━━━ Material shown

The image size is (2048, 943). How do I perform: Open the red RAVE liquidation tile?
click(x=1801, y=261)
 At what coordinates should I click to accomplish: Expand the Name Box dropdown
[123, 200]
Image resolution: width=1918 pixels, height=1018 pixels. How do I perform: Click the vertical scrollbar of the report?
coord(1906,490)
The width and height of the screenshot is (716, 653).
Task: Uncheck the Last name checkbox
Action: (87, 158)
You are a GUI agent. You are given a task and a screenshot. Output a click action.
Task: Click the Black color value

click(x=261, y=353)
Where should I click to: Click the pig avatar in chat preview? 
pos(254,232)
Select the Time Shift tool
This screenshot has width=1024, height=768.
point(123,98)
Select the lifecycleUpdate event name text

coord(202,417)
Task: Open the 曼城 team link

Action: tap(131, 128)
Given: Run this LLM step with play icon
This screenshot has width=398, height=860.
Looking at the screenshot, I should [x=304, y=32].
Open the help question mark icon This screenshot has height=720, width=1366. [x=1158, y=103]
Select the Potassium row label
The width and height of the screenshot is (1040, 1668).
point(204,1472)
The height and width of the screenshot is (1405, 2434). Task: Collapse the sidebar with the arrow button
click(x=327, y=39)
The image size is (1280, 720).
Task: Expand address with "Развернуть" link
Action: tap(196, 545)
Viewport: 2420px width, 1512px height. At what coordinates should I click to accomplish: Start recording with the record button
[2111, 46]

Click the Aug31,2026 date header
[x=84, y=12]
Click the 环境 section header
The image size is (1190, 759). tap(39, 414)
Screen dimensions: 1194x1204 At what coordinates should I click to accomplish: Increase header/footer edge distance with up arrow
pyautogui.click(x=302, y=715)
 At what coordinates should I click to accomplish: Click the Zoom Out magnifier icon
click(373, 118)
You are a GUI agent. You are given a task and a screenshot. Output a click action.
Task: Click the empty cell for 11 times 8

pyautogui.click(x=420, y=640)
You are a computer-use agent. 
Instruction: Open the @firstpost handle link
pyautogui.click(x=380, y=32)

━━━━━━

= Problem =
Retype every one of the items above word for word, keeping each line as it appears.

= Exercise output =
The image size is (2048, 943). How do I perform: Open the red RAVE liquidation tile?
click(x=1801, y=261)
 At what coordinates should I click to accomplish: Expand the Name Box dropdown
[123, 200]
Image resolution: width=1918 pixels, height=1018 pixels. How do I perform: Click the vertical scrollbar of the report?
coord(1906,490)
The width and height of the screenshot is (716, 653).
Task: Uncheck the Last name checkbox
Action: (87, 158)
You are a GUI agent. You are given a task and a screenshot. Output a click action.
Task: Click the Black color value

click(x=261, y=353)
Where should I click to: Click the pig avatar in chat preview? 
pos(254,232)
Select the Time Shift tool
This screenshot has width=1024, height=768.
point(123,98)
Select the lifecycleUpdate event name text

coord(202,417)
Task: Open the 曼城 team link

Action: tap(131, 128)
Given: Run this LLM step with play icon
This screenshot has width=398, height=860.
Looking at the screenshot, I should [x=304, y=32].
Open the help question mark icon This screenshot has height=720, width=1366. [x=1158, y=103]
Select the Potassium row label
The width and height of the screenshot is (1040, 1668).
point(204,1472)
The height and width of the screenshot is (1405, 2434). Task: Collapse the sidebar with the arrow button
click(x=327, y=39)
The image size is (1280, 720).
Task: Expand address with "Развернуть" link
Action: tap(196, 545)
Viewport: 2420px width, 1512px height. At what coordinates should I click to accomplish: Start recording with the record button
[2111, 46]

Click the Aug31,2026 date header
[x=84, y=12]
Click the 环境 section header
The image size is (1190, 759). tap(39, 414)
Screen dimensions: 1194x1204 At what coordinates should I click to accomplish: Increase header/footer edge distance with up arrow
pyautogui.click(x=302, y=715)
 At what coordinates should I click to accomplish: Click the Zoom Out magnifier icon
click(373, 118)
You are a GUI agent. You are given a task and a screenshot. Output a click action.
Task: Click the empty cell for 11 times 8

pyautogui.click(x=420, y=640)
You are a computer-use agent. 
Instruction: Open the @firstpost handle link
pyautogui.click(x=380, y=32)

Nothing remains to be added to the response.